Task item: Could you please return each line of the data that has the word "three"?

Provided entries:

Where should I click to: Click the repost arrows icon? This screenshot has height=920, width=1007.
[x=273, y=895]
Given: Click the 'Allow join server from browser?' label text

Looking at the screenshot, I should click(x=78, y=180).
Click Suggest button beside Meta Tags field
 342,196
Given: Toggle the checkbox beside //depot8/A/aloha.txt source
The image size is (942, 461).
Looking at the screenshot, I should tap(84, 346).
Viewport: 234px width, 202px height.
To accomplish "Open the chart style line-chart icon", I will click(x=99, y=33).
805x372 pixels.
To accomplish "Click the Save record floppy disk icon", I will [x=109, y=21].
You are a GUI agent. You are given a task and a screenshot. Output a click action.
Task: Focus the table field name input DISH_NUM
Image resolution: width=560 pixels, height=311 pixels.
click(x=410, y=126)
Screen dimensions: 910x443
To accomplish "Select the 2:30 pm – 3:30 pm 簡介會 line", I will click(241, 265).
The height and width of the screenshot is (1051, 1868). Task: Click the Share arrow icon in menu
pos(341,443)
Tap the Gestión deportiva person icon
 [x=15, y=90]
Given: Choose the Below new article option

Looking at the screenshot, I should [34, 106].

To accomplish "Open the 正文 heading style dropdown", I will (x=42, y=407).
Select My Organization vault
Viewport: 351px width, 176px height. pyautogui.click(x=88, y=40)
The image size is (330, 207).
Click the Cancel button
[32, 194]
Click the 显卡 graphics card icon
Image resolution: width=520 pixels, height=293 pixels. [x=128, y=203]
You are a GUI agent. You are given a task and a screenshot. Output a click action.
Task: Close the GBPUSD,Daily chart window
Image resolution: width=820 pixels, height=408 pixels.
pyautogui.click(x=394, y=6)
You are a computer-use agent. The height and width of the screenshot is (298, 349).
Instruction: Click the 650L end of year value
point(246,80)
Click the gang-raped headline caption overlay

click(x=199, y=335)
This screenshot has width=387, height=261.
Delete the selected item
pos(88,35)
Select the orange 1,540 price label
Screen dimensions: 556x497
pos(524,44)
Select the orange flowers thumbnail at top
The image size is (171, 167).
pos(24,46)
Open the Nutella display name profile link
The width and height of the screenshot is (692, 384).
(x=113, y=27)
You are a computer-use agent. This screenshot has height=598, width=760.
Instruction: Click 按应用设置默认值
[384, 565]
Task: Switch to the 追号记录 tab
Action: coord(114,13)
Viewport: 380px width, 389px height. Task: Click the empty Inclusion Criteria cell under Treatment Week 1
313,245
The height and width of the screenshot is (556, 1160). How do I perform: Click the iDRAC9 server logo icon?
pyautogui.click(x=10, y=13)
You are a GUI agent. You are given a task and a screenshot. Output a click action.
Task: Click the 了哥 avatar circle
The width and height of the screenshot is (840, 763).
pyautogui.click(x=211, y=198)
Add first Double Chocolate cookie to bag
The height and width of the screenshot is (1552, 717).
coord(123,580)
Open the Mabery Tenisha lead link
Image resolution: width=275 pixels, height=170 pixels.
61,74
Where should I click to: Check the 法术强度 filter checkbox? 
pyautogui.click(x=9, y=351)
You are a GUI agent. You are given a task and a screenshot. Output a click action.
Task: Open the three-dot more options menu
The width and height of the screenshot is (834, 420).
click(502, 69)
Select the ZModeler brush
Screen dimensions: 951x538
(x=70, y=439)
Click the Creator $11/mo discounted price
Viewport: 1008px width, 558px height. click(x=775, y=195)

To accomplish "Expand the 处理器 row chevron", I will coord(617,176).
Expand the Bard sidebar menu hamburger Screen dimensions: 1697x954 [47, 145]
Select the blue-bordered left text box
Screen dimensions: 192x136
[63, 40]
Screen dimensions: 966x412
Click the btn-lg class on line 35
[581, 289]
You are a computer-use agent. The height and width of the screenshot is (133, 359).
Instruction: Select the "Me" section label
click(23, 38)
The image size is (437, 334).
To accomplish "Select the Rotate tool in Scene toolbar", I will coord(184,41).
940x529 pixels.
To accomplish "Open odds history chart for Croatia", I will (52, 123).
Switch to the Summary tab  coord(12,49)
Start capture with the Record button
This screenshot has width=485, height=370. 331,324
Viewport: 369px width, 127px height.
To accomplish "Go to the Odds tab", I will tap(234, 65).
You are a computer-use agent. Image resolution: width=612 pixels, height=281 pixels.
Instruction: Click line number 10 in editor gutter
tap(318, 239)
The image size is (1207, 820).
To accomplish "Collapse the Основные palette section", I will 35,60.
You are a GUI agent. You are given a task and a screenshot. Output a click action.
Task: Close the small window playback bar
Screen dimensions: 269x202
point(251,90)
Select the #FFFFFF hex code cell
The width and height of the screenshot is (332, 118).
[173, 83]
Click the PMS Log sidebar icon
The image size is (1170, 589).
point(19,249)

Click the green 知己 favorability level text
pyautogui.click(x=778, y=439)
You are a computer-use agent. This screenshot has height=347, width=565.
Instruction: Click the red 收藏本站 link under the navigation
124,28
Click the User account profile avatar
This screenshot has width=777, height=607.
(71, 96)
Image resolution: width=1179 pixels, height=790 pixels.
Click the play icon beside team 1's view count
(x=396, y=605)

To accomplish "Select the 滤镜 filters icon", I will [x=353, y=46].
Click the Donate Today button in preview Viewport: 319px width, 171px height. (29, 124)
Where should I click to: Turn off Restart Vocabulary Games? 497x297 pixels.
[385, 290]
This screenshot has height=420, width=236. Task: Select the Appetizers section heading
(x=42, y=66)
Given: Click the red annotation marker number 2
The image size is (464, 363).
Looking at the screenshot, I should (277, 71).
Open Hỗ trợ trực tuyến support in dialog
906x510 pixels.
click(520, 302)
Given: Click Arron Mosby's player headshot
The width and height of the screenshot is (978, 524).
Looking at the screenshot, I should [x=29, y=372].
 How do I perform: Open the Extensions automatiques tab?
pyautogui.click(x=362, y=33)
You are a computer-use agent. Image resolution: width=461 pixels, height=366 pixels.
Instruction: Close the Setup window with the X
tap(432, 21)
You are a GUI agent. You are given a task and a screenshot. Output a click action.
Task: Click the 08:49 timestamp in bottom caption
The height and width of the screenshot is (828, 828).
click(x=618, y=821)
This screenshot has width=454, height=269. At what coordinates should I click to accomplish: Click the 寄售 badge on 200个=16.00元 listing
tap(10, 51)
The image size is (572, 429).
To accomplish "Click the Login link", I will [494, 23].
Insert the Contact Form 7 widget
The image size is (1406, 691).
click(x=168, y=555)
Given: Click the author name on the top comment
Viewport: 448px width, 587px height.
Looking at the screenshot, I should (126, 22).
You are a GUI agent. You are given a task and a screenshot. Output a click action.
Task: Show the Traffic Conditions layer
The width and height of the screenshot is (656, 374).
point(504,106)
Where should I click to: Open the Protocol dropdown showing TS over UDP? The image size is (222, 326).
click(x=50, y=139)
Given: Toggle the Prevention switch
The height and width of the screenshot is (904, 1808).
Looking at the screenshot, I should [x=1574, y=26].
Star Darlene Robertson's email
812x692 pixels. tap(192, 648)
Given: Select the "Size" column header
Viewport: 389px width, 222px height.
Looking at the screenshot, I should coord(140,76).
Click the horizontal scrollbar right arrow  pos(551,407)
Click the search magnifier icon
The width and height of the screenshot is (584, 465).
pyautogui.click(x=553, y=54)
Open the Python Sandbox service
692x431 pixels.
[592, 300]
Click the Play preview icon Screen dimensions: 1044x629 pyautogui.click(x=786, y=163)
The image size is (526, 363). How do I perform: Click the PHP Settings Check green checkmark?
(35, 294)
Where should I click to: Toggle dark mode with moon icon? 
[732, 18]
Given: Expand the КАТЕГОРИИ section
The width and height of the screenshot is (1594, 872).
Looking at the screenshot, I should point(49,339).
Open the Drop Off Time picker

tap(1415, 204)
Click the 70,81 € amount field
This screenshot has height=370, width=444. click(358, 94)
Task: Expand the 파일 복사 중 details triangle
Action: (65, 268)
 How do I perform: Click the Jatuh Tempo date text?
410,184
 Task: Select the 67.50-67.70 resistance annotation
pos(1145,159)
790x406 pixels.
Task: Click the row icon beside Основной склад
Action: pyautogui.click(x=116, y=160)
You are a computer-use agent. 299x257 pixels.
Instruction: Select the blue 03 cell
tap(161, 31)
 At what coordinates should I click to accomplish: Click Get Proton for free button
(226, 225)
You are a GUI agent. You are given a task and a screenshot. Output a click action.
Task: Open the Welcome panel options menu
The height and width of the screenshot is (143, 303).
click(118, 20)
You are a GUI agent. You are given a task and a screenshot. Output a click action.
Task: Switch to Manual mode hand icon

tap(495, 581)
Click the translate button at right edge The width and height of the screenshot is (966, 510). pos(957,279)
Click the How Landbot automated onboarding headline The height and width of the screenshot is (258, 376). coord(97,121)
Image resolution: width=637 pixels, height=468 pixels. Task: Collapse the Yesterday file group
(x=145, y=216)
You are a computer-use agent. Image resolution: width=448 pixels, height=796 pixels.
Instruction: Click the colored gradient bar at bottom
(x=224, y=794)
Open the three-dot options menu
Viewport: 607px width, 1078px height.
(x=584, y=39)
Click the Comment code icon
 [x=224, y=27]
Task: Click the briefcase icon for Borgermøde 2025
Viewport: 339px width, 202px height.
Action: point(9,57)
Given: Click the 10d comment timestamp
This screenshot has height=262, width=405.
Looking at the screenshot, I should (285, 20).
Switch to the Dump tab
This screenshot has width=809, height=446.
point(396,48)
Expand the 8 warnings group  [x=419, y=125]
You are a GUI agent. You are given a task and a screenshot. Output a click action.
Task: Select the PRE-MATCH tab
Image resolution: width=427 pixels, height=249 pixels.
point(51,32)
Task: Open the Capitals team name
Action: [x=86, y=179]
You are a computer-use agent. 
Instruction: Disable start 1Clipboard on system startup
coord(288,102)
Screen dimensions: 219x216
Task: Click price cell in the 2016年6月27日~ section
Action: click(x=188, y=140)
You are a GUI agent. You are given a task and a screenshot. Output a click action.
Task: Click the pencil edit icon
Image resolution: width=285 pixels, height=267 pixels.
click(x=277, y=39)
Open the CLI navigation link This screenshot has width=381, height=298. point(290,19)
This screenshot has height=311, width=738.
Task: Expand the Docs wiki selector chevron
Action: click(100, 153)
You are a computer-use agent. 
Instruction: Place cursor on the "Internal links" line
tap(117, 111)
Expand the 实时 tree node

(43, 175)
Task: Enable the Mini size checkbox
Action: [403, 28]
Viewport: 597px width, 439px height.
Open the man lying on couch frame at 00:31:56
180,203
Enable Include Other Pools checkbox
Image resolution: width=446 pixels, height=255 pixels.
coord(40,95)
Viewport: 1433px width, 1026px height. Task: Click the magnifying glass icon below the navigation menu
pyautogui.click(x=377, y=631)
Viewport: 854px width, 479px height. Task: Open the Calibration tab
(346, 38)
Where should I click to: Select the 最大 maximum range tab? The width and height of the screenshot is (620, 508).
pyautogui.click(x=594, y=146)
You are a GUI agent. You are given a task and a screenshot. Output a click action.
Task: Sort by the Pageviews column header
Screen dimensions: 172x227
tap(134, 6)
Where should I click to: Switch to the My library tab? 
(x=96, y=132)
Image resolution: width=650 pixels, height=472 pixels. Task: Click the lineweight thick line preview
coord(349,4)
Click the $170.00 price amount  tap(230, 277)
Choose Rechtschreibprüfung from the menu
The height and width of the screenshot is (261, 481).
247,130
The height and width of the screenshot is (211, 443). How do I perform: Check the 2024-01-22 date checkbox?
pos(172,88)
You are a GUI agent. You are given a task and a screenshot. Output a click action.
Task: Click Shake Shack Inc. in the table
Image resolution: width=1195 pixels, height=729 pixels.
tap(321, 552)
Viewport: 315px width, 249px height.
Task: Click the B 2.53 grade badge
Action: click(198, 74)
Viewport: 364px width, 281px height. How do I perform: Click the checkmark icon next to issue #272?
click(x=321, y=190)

Solved exercise:
Task: Open the three-dot more options menu
Open the three-dot options menu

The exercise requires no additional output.